NEW YORK -- U.S. Sen. Edward Kennedy has recently reminded us why the U.S. forces decided not to go all the way to Baghdad during the Persian Gulf War. Addressing the Center for American Progress in Washington, D.C., on Jan. 14, he pointed out that it was none other than the first President Bush and his national security adviser, Brent Scowcroft, who had explained in their joint book, "A World Transformed" (Knopf, 1998): "Trying to eliminate Saddam, extending the ground war into an occupation of Iraq, would have . . . incurred incalculable human and political costs. . . . We would have been forced to occupy Baghdad and, in effect, rule Iraq."

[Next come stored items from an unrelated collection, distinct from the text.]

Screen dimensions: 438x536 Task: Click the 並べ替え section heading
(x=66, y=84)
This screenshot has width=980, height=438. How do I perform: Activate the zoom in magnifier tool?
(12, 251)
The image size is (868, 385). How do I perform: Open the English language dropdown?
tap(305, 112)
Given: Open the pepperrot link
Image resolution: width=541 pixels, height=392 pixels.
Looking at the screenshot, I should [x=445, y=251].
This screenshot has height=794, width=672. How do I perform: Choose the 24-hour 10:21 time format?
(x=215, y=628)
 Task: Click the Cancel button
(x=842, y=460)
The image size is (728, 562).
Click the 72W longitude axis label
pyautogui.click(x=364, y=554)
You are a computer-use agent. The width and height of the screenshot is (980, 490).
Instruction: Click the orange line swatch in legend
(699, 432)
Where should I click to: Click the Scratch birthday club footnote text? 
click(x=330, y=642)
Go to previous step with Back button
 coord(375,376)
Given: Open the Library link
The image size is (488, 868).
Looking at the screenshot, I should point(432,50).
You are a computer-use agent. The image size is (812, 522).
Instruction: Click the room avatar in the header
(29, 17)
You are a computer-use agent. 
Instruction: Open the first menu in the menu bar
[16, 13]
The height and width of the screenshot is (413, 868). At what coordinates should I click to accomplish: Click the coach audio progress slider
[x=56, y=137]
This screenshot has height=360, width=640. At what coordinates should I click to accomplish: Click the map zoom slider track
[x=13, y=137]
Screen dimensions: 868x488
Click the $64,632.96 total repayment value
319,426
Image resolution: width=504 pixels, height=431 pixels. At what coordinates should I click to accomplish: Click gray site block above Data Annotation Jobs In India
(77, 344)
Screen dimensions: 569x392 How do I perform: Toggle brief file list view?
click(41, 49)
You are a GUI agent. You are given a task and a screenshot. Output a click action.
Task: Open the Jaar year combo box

I was struck by Kennedy's reference not because I am knowledgeable enough about the complexity of recent historical developments, but because I had just read, belatedly, Naoki Inose's oddly titled book "Showa 16-nen Natsu no Haisen," which may be translated "Defeated in War in the Summer of 1941." It was originally published in 1983.
Inose is the one singular man-of-letters Japan has today. A biographer of literary figures such as Yukio Mishima and Osamu Dazai, he has intensely examined Japan's modern history from unexpected angles. He has written, among other things, about the little-noticed consequences of the U.S. naval officer Matthew Perry's coming to Japan, in 1853, and the exaltation of the Emperor beginning in the Meiji era.